At FEDinform™ we typically use a three-pronged approach to identify new business opportunities: NAICS, PSC, and keywords. All three techniques work together to maximize our ability to find opportunities effectively. Each technique has its own pros and cons and its own specific use case. Let’s talk today about NAICS and PSC.

What does PSC stand for?

PSC stands for Product or Service Code. This is another way of codifying industry descriptions, similar to NAICS. PSC’s have been in use by the Government for a longer period of time than NAICS, are applied to 100% of the contracts the Government issues, and are more specific than NAICS codes. The reason NAICS gets so much attention is because the Small Business Administration ties small business size standards to that code. However, the NAICS code is generally a pretty poor descriptor of the work that is being done on a contract.

The reason is the difference between how NAICS and PSC codes are applied:

  • The NAICS represents the primary purpose of a requirement.
  • The PSC represents the actual work that is being done.

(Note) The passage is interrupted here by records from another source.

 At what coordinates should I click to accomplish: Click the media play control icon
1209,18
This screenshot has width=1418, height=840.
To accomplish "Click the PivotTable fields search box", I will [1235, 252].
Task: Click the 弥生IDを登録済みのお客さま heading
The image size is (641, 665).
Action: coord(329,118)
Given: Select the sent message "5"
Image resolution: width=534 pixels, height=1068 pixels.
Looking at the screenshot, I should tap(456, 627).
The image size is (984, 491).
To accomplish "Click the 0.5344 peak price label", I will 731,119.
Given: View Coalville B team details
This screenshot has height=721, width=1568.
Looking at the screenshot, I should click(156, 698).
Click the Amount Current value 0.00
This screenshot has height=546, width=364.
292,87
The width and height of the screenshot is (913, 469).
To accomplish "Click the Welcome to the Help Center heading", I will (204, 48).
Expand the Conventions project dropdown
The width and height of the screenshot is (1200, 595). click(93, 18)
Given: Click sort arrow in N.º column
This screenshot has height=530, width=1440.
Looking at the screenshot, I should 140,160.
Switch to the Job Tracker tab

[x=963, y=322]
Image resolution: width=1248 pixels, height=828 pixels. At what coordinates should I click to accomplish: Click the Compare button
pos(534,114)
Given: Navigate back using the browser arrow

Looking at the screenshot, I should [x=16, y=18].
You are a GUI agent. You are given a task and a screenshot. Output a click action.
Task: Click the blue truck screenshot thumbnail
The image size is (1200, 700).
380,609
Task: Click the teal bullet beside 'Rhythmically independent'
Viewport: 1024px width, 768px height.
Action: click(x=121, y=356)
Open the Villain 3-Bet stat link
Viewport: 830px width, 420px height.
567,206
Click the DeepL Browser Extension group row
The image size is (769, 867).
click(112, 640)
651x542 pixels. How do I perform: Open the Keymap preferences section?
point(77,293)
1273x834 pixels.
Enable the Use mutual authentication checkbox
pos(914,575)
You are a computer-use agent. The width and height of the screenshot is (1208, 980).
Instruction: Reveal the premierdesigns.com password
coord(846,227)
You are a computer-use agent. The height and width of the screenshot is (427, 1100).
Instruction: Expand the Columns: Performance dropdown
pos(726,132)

Oftentimes when doing an opportunity search by NAICS, we’ll find all kinds of opportunities that do not actually fit our capability areas, and it’s usually because of how these codes are applied.

A very frequent example is for a requirement to build a wireless network that allows occupants of a building to connect to the Internet:

The primary purpose of the requirement might be codified as “facilities support services” (NAICS 561210) because the purpose is for services to support operations within facilities. The IT services firm that focuses on searching opportunities by IT-services NAICS like 541511, 541512, etc. would miss this opportunity that fit their capability area.

That’s why we like to search by PSC—in this hypothetical instance, let’s say the PSC the Government assigned was DG01 – IT And Telecom – Network Support Services (Labor). This would be appropriate because this is representative of the work that’s actually being performed. For us on the industry side, if we had our searches set up to capture work in relevant PSC’s, we’d find this opportunity easily.

Because PSC’s get so little attention, sometimes vendors think they are “new” or “not always used” but that is not the case. The Government has been using PSC to codify requirements long before they started using NAICS, and today BOTH NAICS and PSC are assigned to the contracts that the Government awards. Finally, note in our hypothetical instance how much more detailed / specific / granular PSCs are at describing the work that’s being done – in light of that, our question is, why wouldn’t a vendor use PSC in their searches to find new opportunities??